Guttenberg selbst revanchierte sich später mit einer Äußerung über FDP-Chef Westerwelle. Im Hinblick auf die Aufstockung der deutschen Soldaten für Afghanistan klagte er gegenüber Botschafter Murphy, der Außenminister habe keinen einzigen zusätzlichen Soldaten schicken wollen.

"Tiefe Zäsur in den diplomatischen Abläufen"

Wenn jeder Gesprächspartner der Amerikaner damit rechnen muss, seinen eigenen Spötteleien oder Informationen kurz darauf in der Öffentlichkeit wiederzubegegnen - wer würde da noch ein offenes Gespräch wagen? Wohl kaum jemand bis zu dem Zeitpunkt, da die US-Regierung nachweisen kann, dass sie ihre Botschaftsberichte weit besser schützt als bisher.

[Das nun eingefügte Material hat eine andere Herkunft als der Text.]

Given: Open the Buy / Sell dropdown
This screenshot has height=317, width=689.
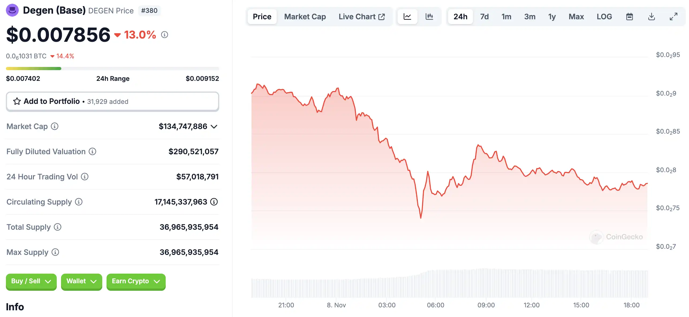Looking at the screenshot, I should [x=31, y=281].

Die Veröffentlichungen von WikiLeaks "bedeuten eine tiefe Zäsur in den üblichen diplomatischen Kommunikationsabläufen", sagt der Münchner Politikwissenschaftler Werner Weidenfeld. Denn diese lebten davon, dass sie in einem "Raum der Vertraulichkeit" stattfinden: "Dieser Vertrauensraum ist nun dramatisch eingeschränkt."

Weidenfeld, der Ex-Kanzler Helmut Kohl mehr als ein Jahrzehnt lang als Koordinator der deutsch-amerikanischen Beziehungen diente, zeigt sich wenig überrascht von diplomatischen Indiskretionen. Die habe es immer gegeben. Neu aber sei die Größenordnung der Veröffentlichungen: "Die ist sensationell und hat eine immense Schlagkraft, die zu erhöhter Vorsicht bei Gesprächspartnern von US-Diplomaten führen wird."

Fazit? Das derzeit "ohnehin kühlere" deutsch-amerikanische Verhältnis werde sich weiter abkühlen. Tendenz: frostig.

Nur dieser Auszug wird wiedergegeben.